* BRIEF:
All lines from the one containing "Instruction: Click the" through the end of the data below are to be repeated exactly, with pictures left out.
-----
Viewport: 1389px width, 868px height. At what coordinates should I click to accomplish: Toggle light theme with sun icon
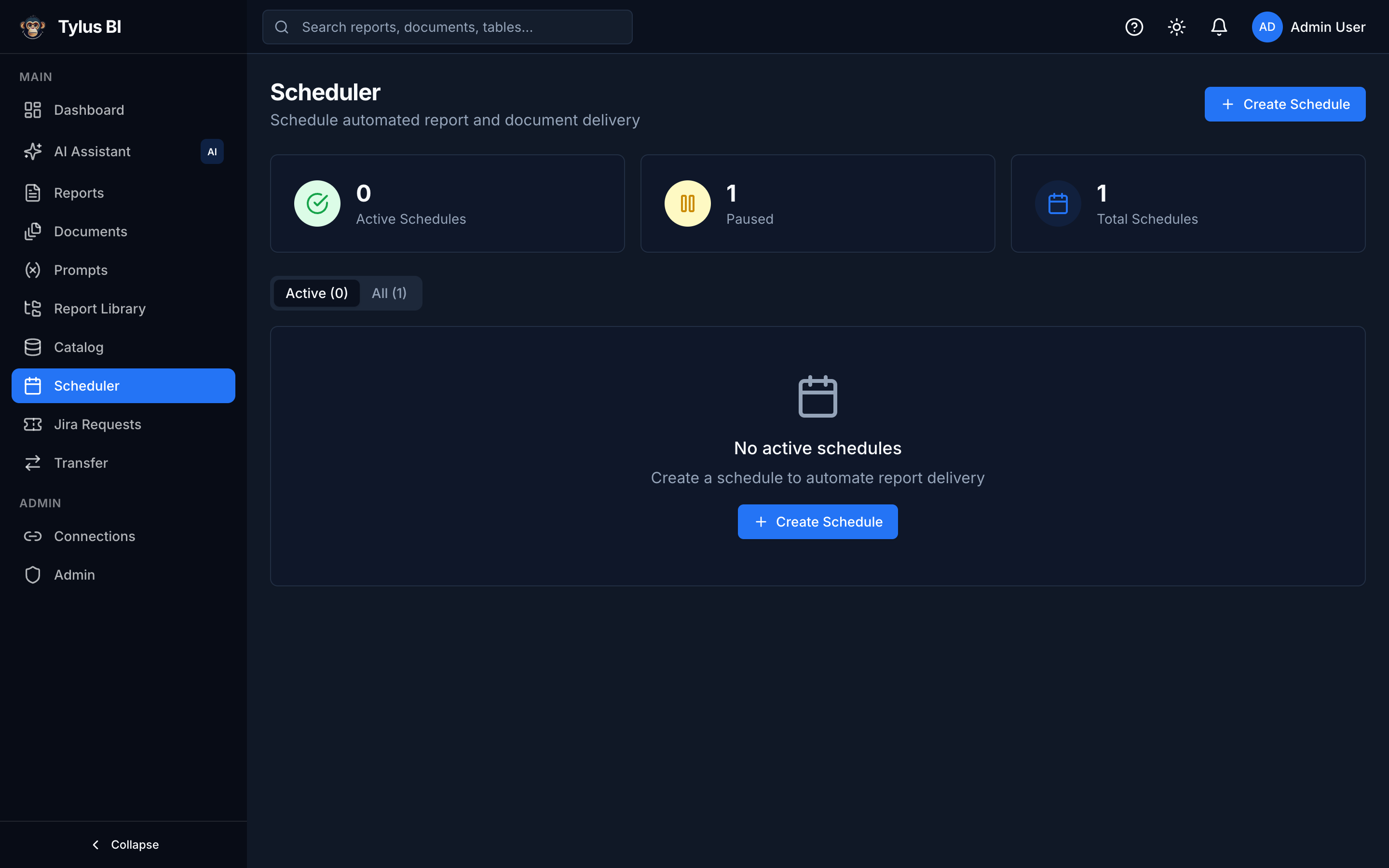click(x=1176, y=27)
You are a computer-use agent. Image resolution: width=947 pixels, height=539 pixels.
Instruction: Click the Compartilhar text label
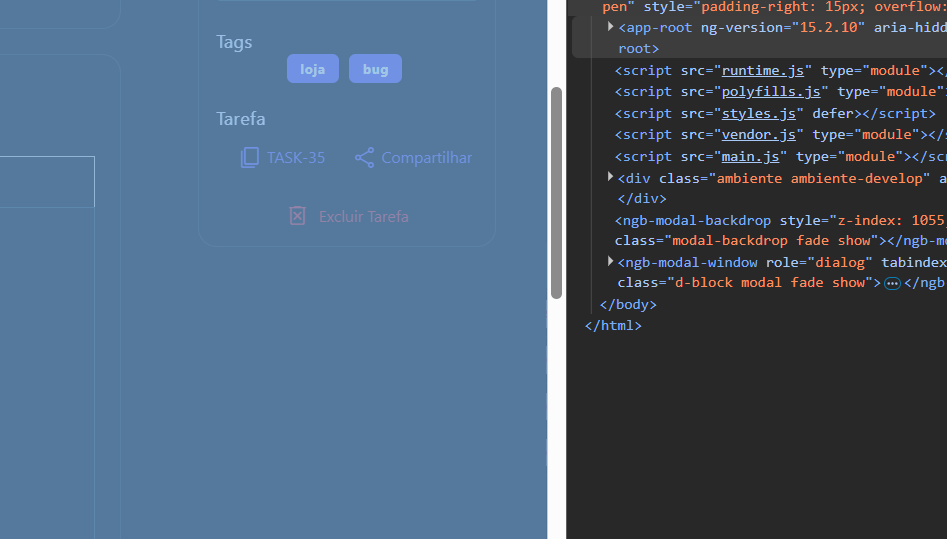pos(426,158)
-----
* EXERCISE RESPONSE:
Instruction: Click the Compartilhar text label
pos(426,158)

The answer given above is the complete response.